Athgo International is a political, non-profit organization that seeks to bring together people from ages 18 to 32 to take action in one of three focus areas: Information and Communication Technologies (ICTs) and High Tech, Environment and Energy, and Governance. Athgo was established in 1999 as an acronym for "Alliance Toward Harnessing Global Opportunities." In April 2008, the organization dropped the acronym, and became known simply as Athgo.

Focus Areas 
The ICTs and High Tech focus area emphasizes that a rigorous academic syllabus is a prerequisite for technological advancements in the world’s developing economies.  Past events that focused on this area are: “Bridging the Development Gap: Sustainable Growth in Information and Communication Technologies and Hi-tech through Education ” and “Information and Communication Technologies: Opportunities and Challenges in Landlocked Developing Countries,” both of which were held at the American University of Armenia.
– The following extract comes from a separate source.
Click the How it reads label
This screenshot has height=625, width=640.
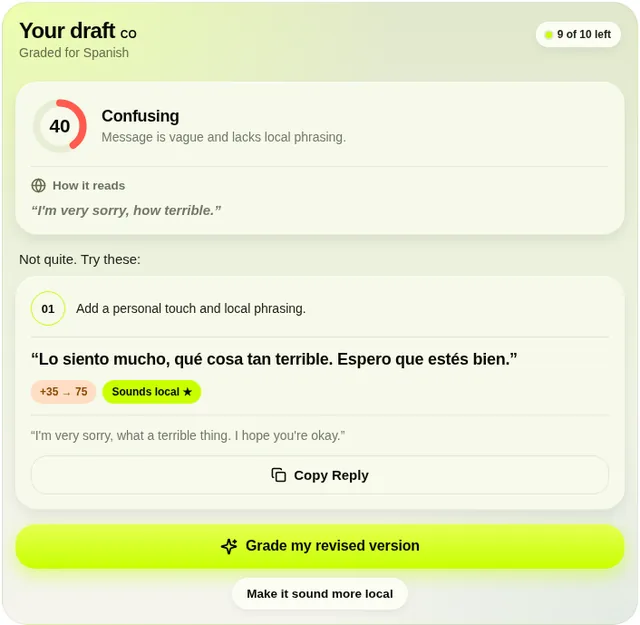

The 2007 Global Leadership and Innovation Summit, on the other hand, was held in Geneva, Switzerland. 

Environment and Energy focus area is aimed at promoting environmental awareness and encouraging participants to consider alternative forms of energy. In the past, two events that are related to this area of focus have been held. The first: “Global Warming: Change Your Attitude! Not the Weather,” was hosted by the University of California, Los Angeles, CA; while “Global Third Way: Becoming One with the Environment” was held at the United Nations Headquarters in New York, NY

Scholar Network 
Apart from the three focus areas covered by Athgo, the organization also encourages its outstanding alumni to keep close contact, by joining a distinguished group of people in the Scholar Network. 

Meanwhile, in order to be recognized as an alumnus/a of Athgo, participants in any event of the three focus areas will have to complete a written assignment that relates to theme of the event attended. Momentarily, Athgo selects the top ten participants based on the quality of his/her peer evaluations, group participation, and writing sample. 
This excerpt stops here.